Het is niet de eerste keer dat ik zorgvuldig een activiteit uitkies op de agenda van de OBA website om bij aankomst te ontdekken dat de agenda niet klopt. Vanochtend ben ik stipt om 10:00 uur bij de vestiging Diemen voor de Leesclub Makkelijk lezen. Er zal voorgelezen worden uit makkelijke leesboekjes en daarna is er ruimte voor gezellige gesprekken. Er is niemand. Een invalmedewerkster doet navraag bij een collega en maakt vervolgens uitgebreid excuses voor deze omissie. Ze vertelt me ook dat het normaal veel drukker is op deze vestiging. Het geeft niet. Een door mijzelf opgelegd streven is dat ik op deze expeditie iedere bibliotheek één keer bezoek en niet terugga op een ander moment. Omdat ik daar stiekem al een keer een uitzondering op heb gemaakt is het vandaag wat het is, in goede en slechte tijden, druk of rustig. Dat hier aanstaande zaterdag door debuterend dichter Katelijne Brouwer en Matthijs van der Laan Zaterdicht wordt gepresenteerd en dat dat vast buitengewoon inspirerend zal zijn, biedt dus geen soelaas.
Ik kijk rond. Zwarte muren, boekenkasten in de diagonaal, oranje en lichtblauw meubilair op een pointillistisch linoleum in bijpassende kleuren, en een enorme glazen gevel. Het is er helder en licht en dat wordt benadrukt door de zon die dit jaar al in februari besloten heeft dat het tijd is om de lente in te luiden. Er komt een oude dame binnen met muts en geel hesje. Ze wil een boek bestellen. De medewerkster geeft aan dat het tot twee uur zelfbediening is en dat ze boeken gewoon thuis kan bestellen. Aan het gezicht van de mevrouw zien we allebei dat dat niet het goede antwoord is. ‘Als u even wacht, dan maak ik mijn gesprek af en daarna help ik u’. Zo geschiede. Ik ga mijn eigen weg en hoor op de achtergrond hoe de oude dame met muts en geel hesje op haar wenken bediend wordt.
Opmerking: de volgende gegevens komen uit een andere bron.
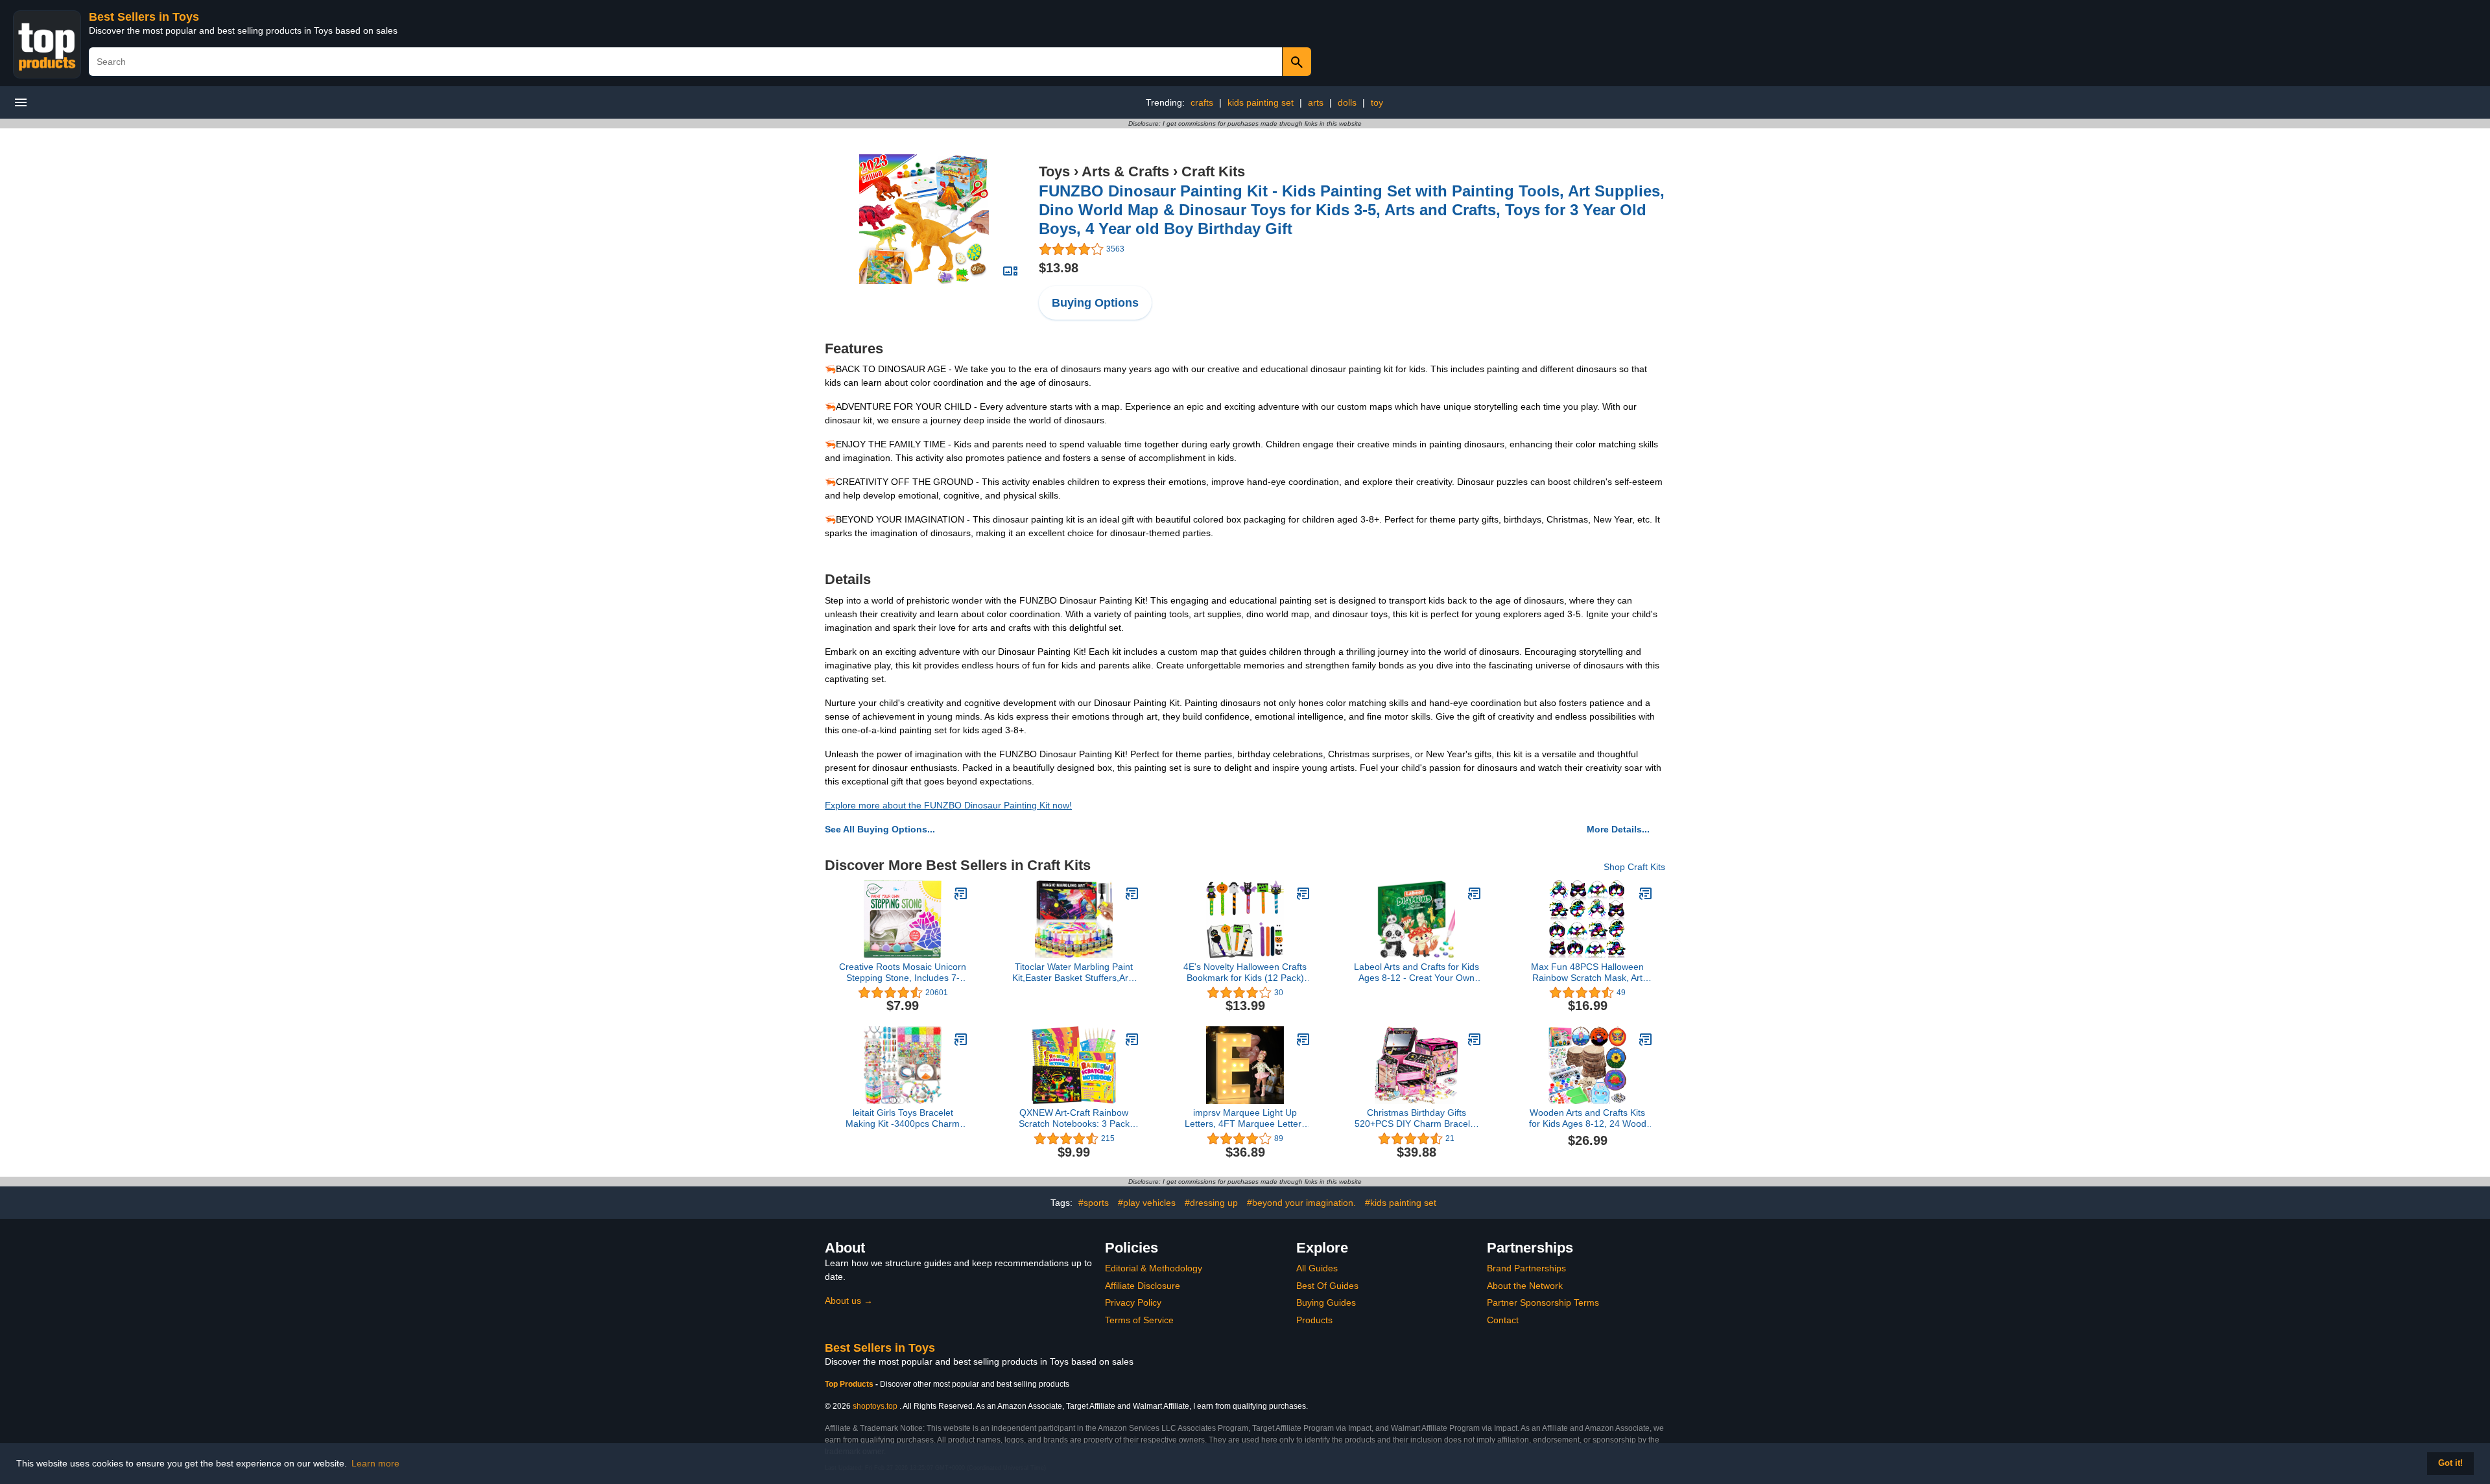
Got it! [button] (2450, 1463)
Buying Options (1095, 302)
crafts (1202, 102)
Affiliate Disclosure (1142, 1285)
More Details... (1618, 829)
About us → (849, 1300)
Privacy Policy (1133, 1302)
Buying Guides (1326, 1302)
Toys (1054, 171)
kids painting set (1260, 102)
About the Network (1525, 1285)
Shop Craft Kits (1634, 867)
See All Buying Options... (880, 829)
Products (1314, 1320)
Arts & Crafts (1125, 171)
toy (1377, 102)
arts (1315, 102)
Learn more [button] (375, 1463)
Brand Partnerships (1526, 1268)
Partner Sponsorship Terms (1543, 1302)
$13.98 (1058, 268)
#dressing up (1211, 1202)
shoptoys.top (875, 1406)
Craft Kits (1213, 171)
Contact (1503, 1320)
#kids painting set (1400, 1202)
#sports (1093, 1202)
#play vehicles (1147, 1202)
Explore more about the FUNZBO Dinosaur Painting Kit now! (948, 805)
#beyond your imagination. (1301, 1202)
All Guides (1317, 1268)
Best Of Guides (1327, 1285)
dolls (1347, 102)
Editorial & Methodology (1153, 1268)
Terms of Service (1139, 1320)
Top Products (850, 1384)
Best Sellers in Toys (144, 16)
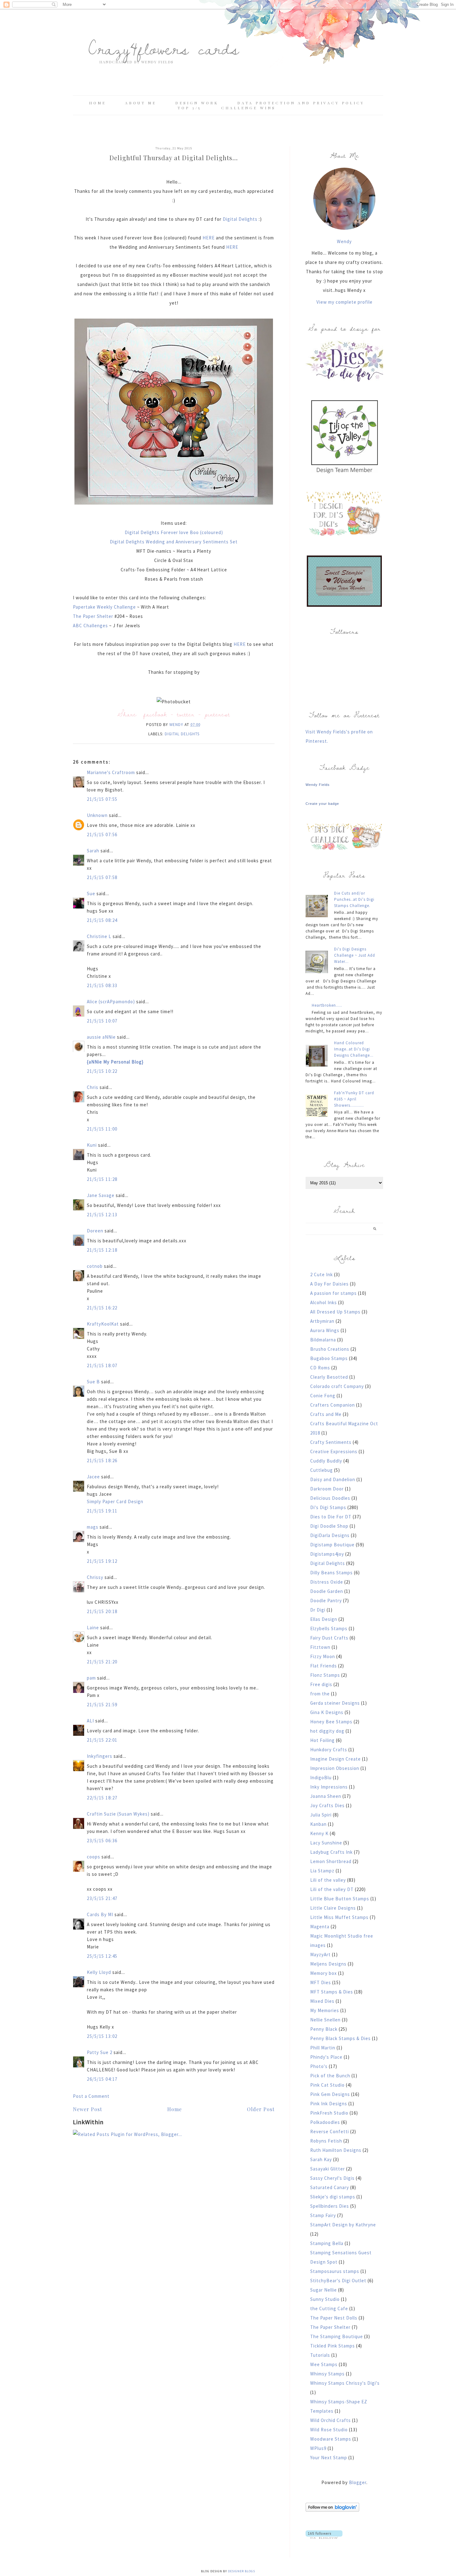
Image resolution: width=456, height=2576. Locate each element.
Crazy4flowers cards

Ik ben inmiddels geboeid door een muizenhuis dat door ene Gerda in navolging van Karina Schaapman is gemaakt tussen haar chemokuren door. Het is een meesterwerkje van geduld en handvaardigheid. Tien schoenendozen zijn tot in detail ingericht en geschakeld en gestapeld tot een parallelle wereld van gehaakte muizen. Vooral de fourniturenwinkel met miniatuur bolletjes wol, kantjes en bandjes en keurig in schappen opgevouwen couponnetjes vind ik meesterlijk. De melkwinkel kreeg Gerda niet af. Ergens tussen het verven van gele edammertjes en het leggen van zwart/wit blokkenzijl toonde de kanker zich sterker. Het ontroert me, dat iemand troost vindt in het namaken van een Muizenhuis en dat de bibliotheek daar de schoonheid van inziet en er een klein monument voor opricht. En dat er heel veel mensen met genoegen naar kijken.
Gaandeweg druppelen er mensen binnen. Een klein ventje kruipt met koptelefoon met oordoppen zo groot als de hele zijkant van zijn gezicht achter een computer. Vanachter de boekenkast hoor ik hem hardop mompelen en een geluid produceren dat ofwel een poging tot beatboxen is, of geweerschoten kracht moeten bijzetten. Na een tijdje komt de invalmevrouw hem tot stilte manen: ‘jij hebt dan misschien een koptelefoon op, maar wij horen jou gewoon hoor!’ Aan de leestafel zitten meer scholieren rustig te werken, op een dinsdagochtend met stralend weer terwijl de invalster op de achtergrond aan de lopende band handelt in strijd met de zelfbediening. Ze is behulpzaam en vol aandacht en vertrouwt mij toe dat zij zelf als scholier liever buiten had gespeeld dan in de bieb achter een werkstuk had gezeten. In geen een bibliotheek ben ik zo lang gebleven als in deze, kalm observerend en typend op mijn Macbook air. Het voelt gemakkelijk als een luie zondagmorgen.